Maxwell, or GM204 is NVIDIA's 10th generation GPU architecture and is made up of 5.2 Billion Transistors and measures 398 mm2. NVIDIA's goals for Maxwell were increased gaming performance, incredible energy efficiency, and added support for VXGI lighting. The comparison of Maxwell should be made back to the original Kepler GK104 GPU which was the GeForce GTX 680. Compared to Kepler, Maxwell has 2x the performance and 40% more performance per CUDA core.
The original Kepler diagram can be compared here. In GeForce GTX 980, each GPC ships with a dedicated raster engine and four SMMs.

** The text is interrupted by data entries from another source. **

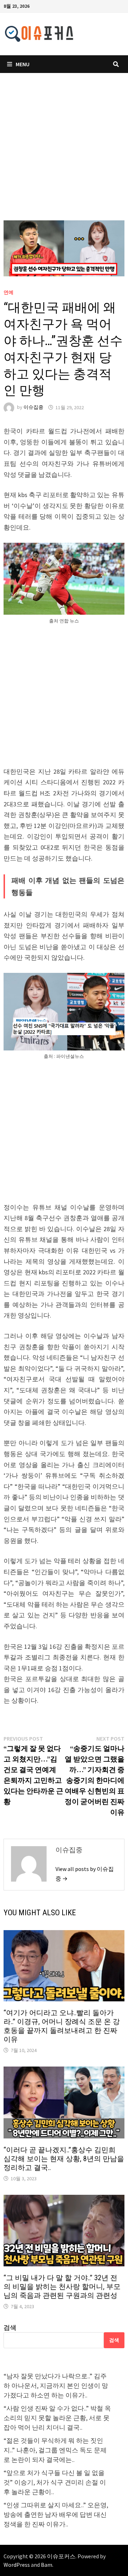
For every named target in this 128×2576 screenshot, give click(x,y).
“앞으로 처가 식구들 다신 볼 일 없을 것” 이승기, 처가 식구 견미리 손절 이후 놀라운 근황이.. (55, 2482)
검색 (10, 2327)
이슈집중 (33, 407)
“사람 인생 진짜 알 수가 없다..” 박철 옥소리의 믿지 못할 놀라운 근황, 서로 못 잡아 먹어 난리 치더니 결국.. (57, 2417)
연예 (9, 292)
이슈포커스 (61, 2556)
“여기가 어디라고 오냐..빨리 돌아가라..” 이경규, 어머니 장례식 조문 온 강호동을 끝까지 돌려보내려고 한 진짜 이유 (62, 2026)
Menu (23, 64)
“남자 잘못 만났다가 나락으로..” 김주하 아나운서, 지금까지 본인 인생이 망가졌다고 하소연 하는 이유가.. (56, 2385)
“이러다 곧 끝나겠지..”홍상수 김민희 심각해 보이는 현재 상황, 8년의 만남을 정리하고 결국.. (64, 2159)
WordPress (17, 2564)
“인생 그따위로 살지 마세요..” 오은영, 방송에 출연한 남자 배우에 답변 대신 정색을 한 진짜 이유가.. (56, 2514)
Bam (46, 2564)
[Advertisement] (64, 154)
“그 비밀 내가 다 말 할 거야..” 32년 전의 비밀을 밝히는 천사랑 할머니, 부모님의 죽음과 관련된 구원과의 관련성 (62, 2286)
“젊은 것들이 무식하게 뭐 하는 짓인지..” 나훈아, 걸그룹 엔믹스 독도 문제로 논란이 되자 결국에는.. (55, 2450)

Each SMM has 128 CUDA cores, a PolyMorph Engine, and eight texture units. With 16 SMMs, the GeForce GTX 980 ships with a total of 2048 CUDA cores and 128 texture units.

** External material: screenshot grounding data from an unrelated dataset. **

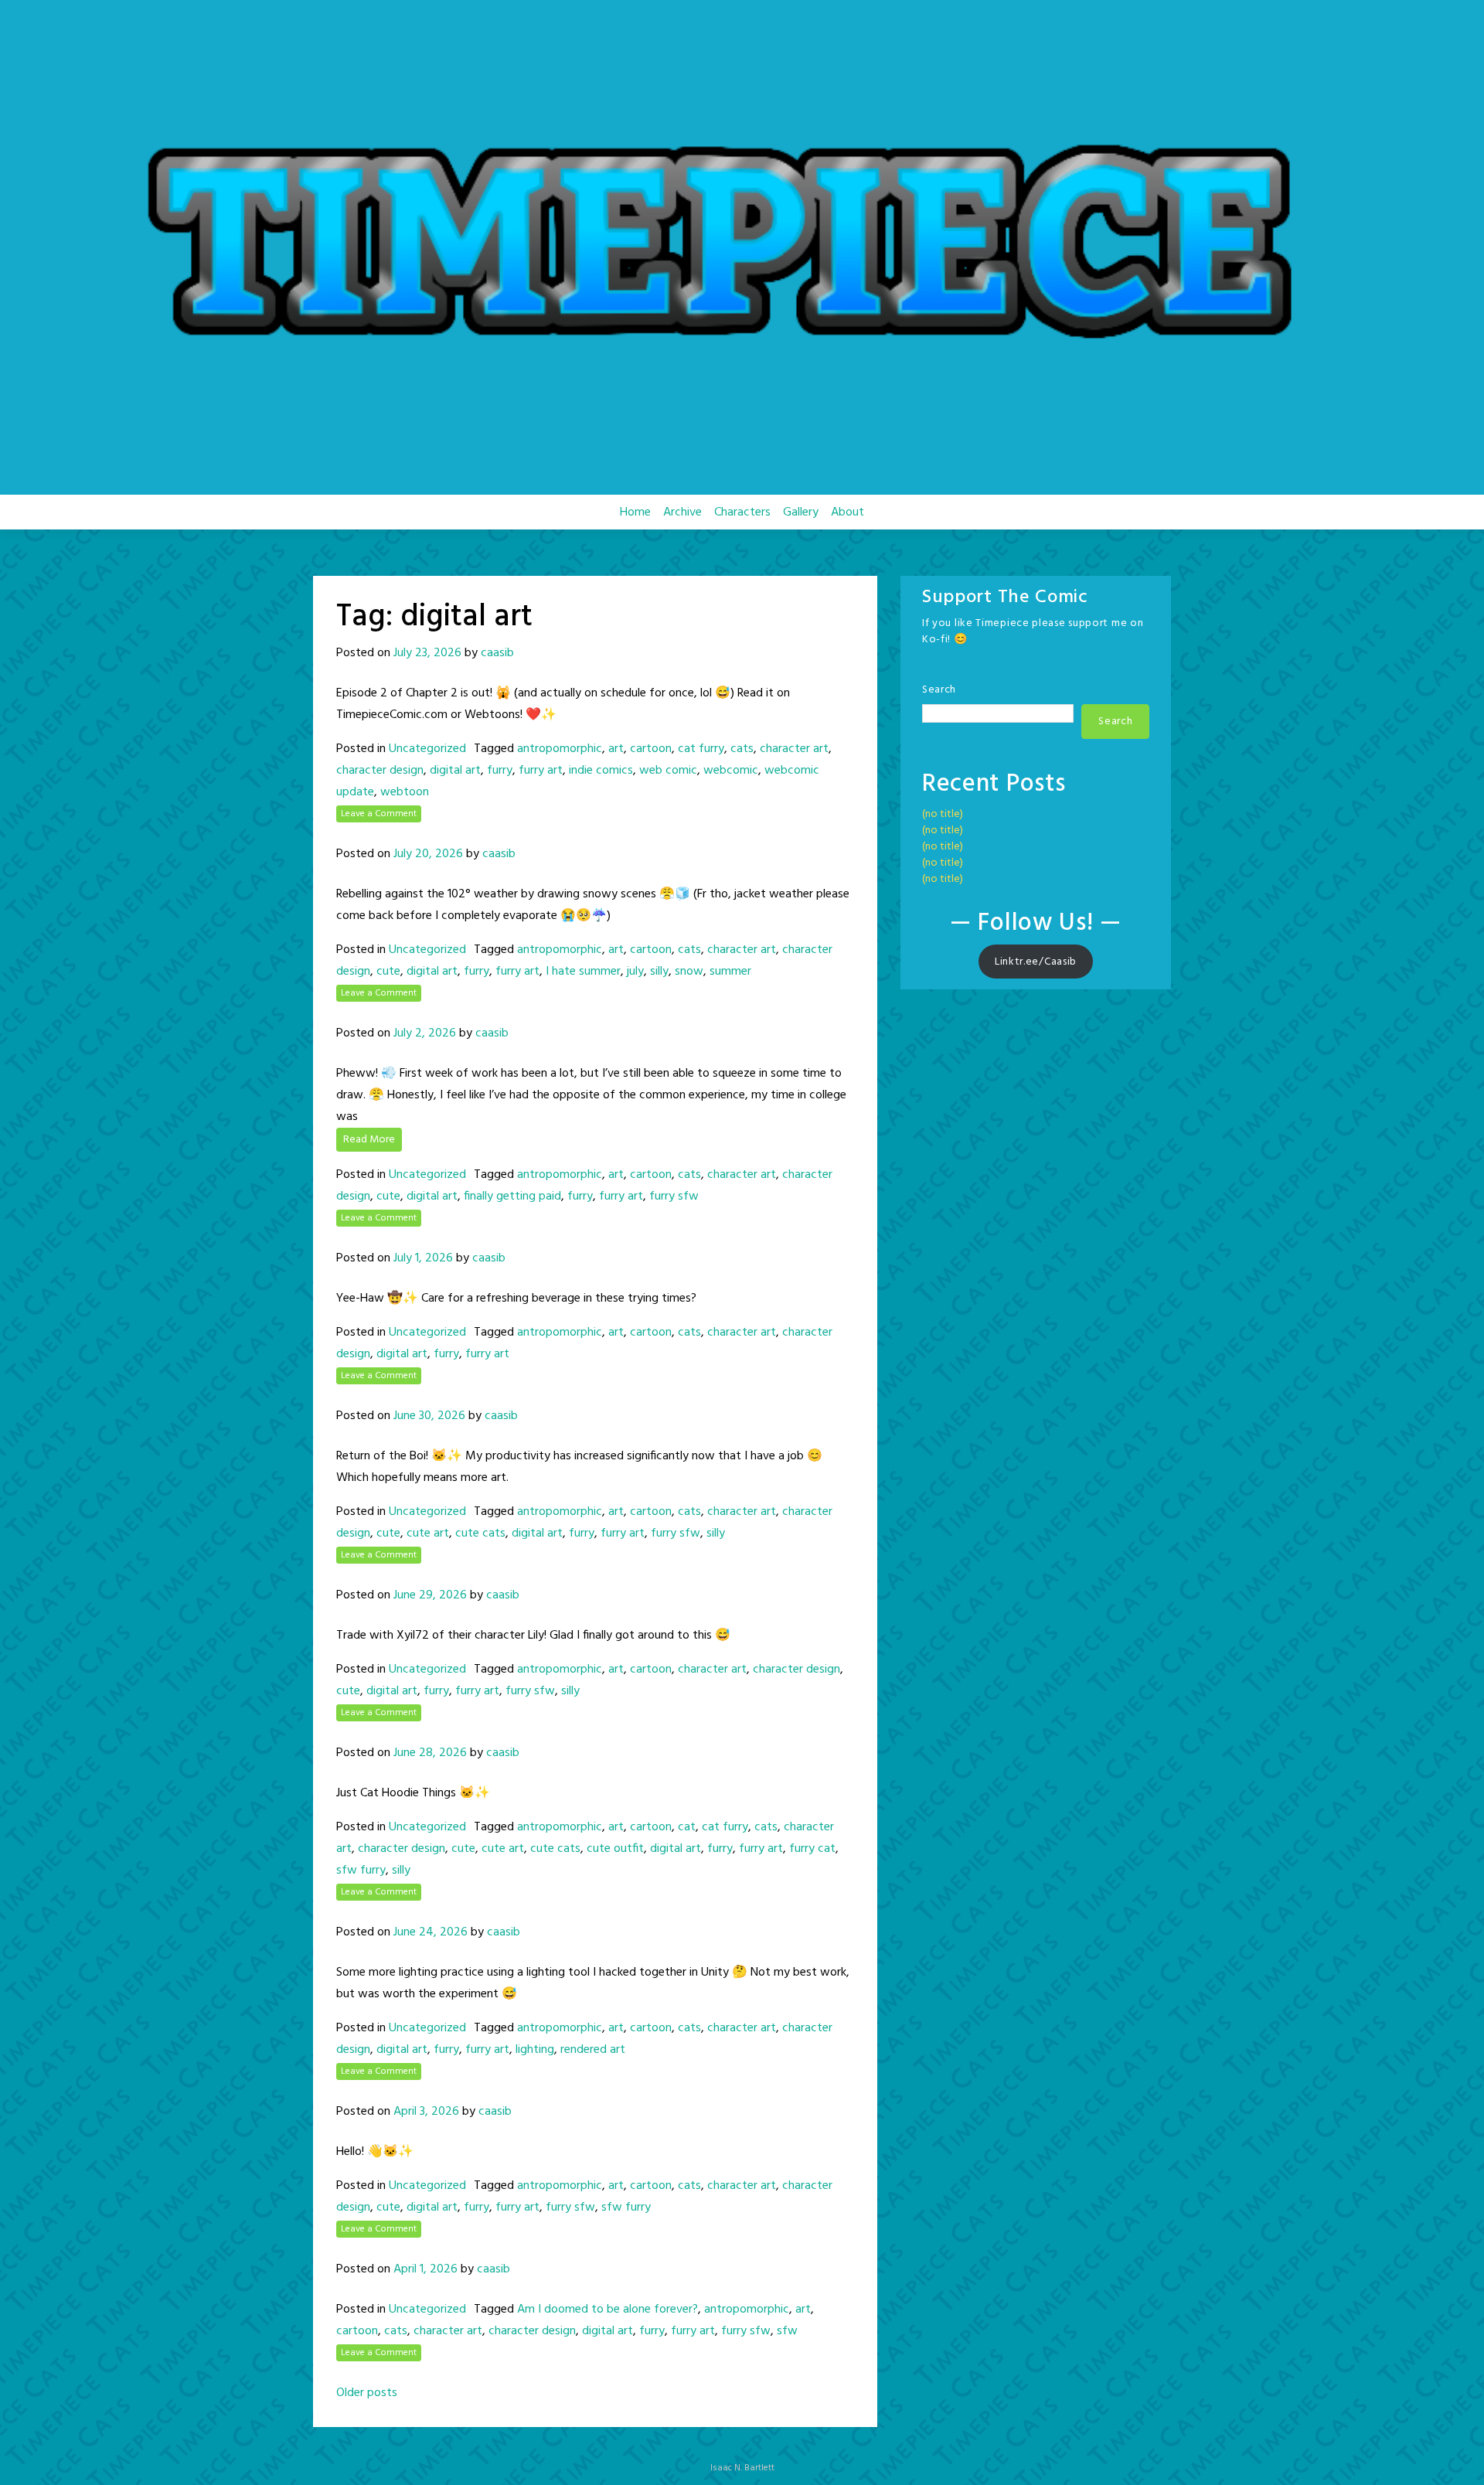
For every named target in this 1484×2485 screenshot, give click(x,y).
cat (687, 1827)
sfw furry (361, 1870)
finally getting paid (512, 1196)
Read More (369, 1140)
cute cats (480, 1533)
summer (730, 972)
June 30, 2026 (429, 1416)
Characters (742, 512)
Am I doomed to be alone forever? (607, 2309)
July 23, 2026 (427, 653)
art (616, 749)
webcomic (730, 771)
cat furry (701, 749)
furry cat (812, 1849)
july (635, 972)
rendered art (592, 2050)
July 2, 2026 (424, 1033)
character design (380, 771)
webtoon (404, 792)
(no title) (942, 814)
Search (939, 690)
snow (689, 972)
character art (794, 749)
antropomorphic (559, 749)
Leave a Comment (379, 814)
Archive (682, 512)
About (847, 512)
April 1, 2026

The GeForce GTX 980 features four 64-bit memory controllers supplying a 256-bit total. Tied to each memory controller are 16 ROP units and 512KB of L2 cache. The full chip ships with a total of 64 ROPs and 2048KB of L2 cache (this compared to 32 ROPs and 512K L2 on GK104). NVIDIA was able to integrate 2x more SMs without doubling the die size.
We know GTX 680 is not the fastest Kepler GPU out there right now, that is GeForce GTX 780 Ti. We will make comparisons to GTX 780 Ti when we look at the card itself on the next page. There is a reason these comparisons are being made to GTX 680, and we will talk about that later in the "Who is this card meant for?" section.

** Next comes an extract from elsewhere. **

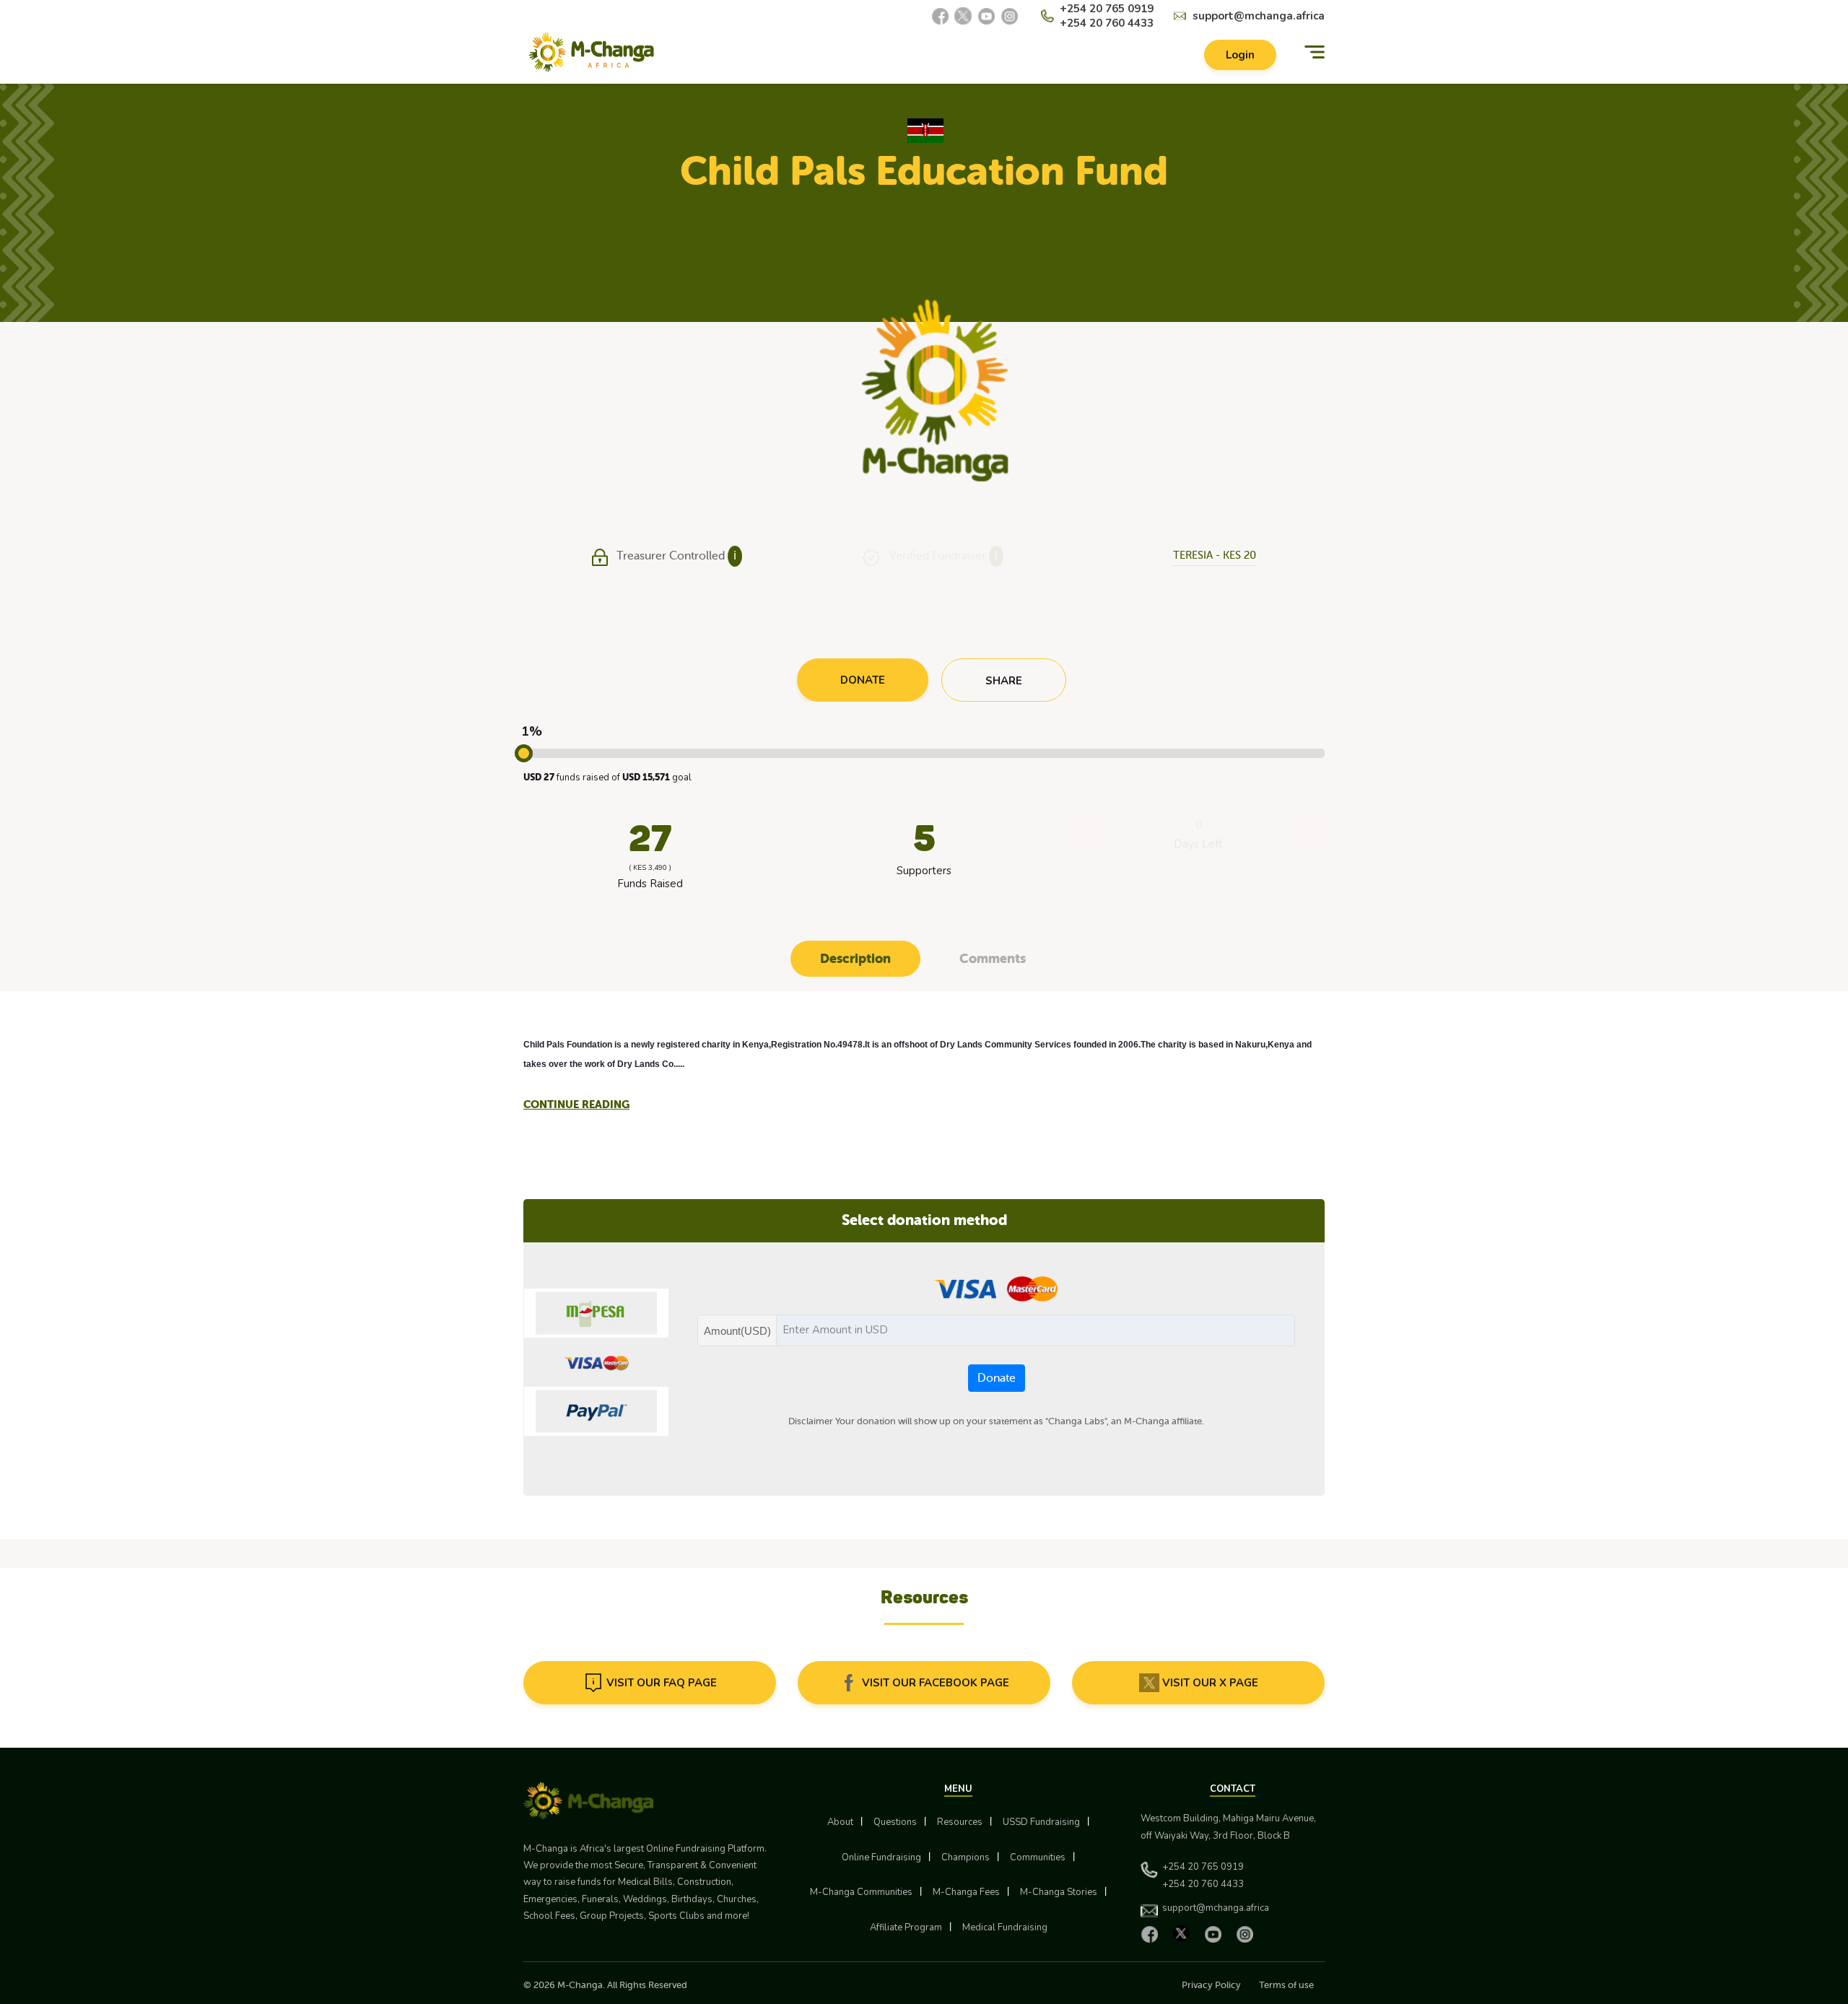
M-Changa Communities (861, 1892)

Based on efficiency and workload analysis, and math vs. texture processing requirements of modern games, NVIDIA engineers determined that eight texture units per SMM is the best architectural balance for Maxwell; therefore, the total number of texture units is the same as Kepler, 128. However, thanks to GeForce GTX 980’s higher clocks, texture fill rate improves by 12% from one generation to the next. To improve performance in high AA/high resolution gaming scenarios, we doubled the number of ROPs from 32 to 64. Again, thanks to the added benefit of higher clocks, pixel fill-rate is actually more than double that of GTX 680: 72 Gpixels/sec for GTX 980 versus 32.2 Gpixels/sec for GTX 680.
The memory subsystem has also been significantly revamped. GTX 980’s memory clock is over 15% higher than GTX 680, and GM204’s cache is larger and more efficient than Kepler’s design, reducing the number of memory requests that have to be made to DRAM. Improvements in our implementation of memory compression provide a further benefit in reducing DRAM traffic effectively amplifying the raw DRAM bandwidth in the system.